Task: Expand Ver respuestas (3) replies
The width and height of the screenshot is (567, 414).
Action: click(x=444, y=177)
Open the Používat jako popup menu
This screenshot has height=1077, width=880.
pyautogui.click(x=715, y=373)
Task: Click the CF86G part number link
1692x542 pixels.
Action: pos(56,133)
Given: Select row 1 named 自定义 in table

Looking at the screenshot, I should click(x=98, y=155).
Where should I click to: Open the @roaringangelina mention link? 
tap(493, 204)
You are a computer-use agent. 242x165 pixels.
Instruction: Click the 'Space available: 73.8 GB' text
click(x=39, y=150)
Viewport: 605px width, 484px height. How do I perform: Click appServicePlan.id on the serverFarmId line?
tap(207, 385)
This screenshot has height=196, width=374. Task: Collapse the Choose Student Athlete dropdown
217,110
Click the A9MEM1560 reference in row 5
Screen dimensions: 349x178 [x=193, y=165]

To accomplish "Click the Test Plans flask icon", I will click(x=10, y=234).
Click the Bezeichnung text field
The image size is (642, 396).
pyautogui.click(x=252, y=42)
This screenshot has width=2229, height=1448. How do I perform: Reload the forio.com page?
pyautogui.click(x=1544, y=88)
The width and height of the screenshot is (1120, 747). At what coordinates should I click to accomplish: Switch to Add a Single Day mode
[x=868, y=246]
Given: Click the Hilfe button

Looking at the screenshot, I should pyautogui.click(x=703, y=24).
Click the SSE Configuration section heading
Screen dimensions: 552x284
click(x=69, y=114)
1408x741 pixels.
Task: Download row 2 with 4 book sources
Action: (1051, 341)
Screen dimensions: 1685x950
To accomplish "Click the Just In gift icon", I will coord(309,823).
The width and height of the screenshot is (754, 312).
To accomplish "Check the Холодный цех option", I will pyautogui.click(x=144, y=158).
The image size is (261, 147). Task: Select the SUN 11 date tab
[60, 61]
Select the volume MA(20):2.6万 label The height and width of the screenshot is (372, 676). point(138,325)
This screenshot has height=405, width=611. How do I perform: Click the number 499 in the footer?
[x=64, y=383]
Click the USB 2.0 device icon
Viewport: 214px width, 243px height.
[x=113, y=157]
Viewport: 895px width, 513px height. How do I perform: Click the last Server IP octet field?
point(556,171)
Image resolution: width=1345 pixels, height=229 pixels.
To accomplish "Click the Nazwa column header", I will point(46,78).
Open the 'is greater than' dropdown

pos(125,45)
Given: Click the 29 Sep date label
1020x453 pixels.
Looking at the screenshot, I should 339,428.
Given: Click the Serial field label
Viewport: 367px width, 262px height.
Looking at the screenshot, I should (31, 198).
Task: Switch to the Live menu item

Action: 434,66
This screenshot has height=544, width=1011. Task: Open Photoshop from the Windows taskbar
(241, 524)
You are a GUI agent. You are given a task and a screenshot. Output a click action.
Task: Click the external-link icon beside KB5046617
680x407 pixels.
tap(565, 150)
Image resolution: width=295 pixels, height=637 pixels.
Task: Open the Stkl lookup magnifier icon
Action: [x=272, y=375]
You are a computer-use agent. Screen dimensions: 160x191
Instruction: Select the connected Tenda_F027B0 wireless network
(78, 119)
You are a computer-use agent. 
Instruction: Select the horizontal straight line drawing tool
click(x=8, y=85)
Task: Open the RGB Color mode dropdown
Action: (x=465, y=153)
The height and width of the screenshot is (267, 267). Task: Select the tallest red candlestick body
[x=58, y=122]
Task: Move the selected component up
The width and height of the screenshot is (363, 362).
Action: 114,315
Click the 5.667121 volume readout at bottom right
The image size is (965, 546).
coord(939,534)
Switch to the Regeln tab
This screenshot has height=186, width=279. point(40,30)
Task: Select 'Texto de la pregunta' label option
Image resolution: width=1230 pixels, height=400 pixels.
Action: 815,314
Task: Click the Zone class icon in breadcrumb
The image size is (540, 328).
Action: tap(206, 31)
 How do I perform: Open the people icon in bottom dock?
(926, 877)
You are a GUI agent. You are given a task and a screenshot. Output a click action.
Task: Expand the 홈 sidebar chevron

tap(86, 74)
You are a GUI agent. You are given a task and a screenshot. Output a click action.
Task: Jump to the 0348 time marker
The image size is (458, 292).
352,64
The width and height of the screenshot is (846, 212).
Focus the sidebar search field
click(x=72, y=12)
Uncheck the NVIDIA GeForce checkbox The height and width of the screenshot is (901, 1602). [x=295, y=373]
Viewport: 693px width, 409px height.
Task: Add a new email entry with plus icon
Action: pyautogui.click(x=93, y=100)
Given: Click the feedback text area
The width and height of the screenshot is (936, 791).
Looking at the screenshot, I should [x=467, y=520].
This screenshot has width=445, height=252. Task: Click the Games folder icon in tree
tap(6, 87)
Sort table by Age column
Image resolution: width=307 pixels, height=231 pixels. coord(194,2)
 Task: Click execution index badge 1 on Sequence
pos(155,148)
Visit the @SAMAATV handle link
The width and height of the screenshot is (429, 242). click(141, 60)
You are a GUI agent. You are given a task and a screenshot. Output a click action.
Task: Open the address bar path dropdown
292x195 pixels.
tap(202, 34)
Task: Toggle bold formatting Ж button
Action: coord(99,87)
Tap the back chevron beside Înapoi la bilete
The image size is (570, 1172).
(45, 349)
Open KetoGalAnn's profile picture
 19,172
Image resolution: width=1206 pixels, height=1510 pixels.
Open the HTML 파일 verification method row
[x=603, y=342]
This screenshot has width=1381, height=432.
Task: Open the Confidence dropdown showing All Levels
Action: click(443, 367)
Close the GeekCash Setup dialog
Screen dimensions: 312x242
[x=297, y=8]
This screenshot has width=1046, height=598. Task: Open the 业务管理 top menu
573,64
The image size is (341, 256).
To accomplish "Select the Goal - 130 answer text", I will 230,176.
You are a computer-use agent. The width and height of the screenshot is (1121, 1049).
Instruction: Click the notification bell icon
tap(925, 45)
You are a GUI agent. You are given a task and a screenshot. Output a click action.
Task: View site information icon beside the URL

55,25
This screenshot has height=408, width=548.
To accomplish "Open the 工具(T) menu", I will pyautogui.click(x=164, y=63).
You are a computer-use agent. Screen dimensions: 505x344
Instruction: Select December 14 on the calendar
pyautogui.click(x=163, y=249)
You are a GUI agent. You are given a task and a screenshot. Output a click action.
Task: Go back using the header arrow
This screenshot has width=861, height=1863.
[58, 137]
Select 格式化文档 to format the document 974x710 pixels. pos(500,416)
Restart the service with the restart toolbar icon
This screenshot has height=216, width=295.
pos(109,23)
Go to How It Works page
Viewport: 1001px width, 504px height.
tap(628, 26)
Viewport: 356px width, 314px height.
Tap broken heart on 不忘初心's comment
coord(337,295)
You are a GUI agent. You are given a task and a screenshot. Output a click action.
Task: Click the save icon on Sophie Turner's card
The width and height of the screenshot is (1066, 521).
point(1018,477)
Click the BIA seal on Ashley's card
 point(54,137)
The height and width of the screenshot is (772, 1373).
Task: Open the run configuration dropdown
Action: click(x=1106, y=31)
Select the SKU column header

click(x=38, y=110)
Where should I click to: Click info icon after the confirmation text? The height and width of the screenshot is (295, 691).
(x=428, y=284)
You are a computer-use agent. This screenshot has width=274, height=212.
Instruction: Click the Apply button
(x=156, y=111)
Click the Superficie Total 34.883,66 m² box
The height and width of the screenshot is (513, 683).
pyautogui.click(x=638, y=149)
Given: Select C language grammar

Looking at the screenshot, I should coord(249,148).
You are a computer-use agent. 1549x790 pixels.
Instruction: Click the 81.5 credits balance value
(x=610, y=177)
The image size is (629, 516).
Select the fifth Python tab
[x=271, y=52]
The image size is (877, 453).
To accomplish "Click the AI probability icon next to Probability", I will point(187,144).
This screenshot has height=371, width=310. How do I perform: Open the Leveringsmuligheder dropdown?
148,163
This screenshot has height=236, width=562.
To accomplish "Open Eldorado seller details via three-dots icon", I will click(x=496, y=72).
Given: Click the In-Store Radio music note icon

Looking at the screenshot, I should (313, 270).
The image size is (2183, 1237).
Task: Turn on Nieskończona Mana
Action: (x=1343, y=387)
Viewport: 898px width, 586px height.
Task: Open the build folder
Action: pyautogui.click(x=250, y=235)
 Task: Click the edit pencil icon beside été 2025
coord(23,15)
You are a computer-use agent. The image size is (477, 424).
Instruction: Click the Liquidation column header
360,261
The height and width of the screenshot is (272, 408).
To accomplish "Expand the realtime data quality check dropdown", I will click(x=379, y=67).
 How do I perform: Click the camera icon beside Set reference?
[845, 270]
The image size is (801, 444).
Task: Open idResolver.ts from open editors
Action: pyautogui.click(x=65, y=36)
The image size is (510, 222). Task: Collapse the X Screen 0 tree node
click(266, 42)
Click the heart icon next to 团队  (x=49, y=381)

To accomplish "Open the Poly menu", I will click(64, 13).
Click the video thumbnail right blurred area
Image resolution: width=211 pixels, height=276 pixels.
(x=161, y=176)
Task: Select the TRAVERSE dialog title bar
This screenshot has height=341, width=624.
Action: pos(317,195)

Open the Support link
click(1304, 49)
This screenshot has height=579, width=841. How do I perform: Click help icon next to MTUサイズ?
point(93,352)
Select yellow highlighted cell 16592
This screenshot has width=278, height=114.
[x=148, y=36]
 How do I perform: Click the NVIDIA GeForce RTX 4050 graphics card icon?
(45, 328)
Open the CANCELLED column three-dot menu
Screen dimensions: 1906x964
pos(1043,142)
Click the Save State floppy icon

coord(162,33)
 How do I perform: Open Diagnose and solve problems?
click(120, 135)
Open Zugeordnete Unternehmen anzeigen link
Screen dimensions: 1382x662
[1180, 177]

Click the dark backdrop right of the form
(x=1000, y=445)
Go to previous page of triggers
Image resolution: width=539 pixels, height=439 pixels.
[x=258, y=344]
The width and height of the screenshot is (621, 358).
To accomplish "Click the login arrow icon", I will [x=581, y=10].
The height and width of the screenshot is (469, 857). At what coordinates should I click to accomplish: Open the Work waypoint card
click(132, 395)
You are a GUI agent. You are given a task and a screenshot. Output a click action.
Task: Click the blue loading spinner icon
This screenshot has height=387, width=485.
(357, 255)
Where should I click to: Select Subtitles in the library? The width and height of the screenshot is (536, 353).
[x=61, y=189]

+===+

Exercise task:
Reproduce the data above word for word, from its first line through the line containing "click(x=39, y=150)".

Correct output:
Task: Expand Ver respuestas (3) replies
The width and height of the screenshot is (567, 414).
Action: click(x=444, y=177)
Open the Používat jako popup menu
This screenshot has height=1077, width=880.
pyautogui.click(x=715, y=373)
Task: Click the CF86G part number link
1692x542 pixels.
Action: pos(56,133)
Given: Select row 1 named 自定义 in table

Looking at the screenshot, I should click(x=98, y=155).
Where should I click to: Open the @roaringangelina mention link? 
tap(493, 204)
You are a computer-use agent. 242x165 pixels.
Instruction: Click the 'Space available: 73.8 GB' text
click(x=39, y=150)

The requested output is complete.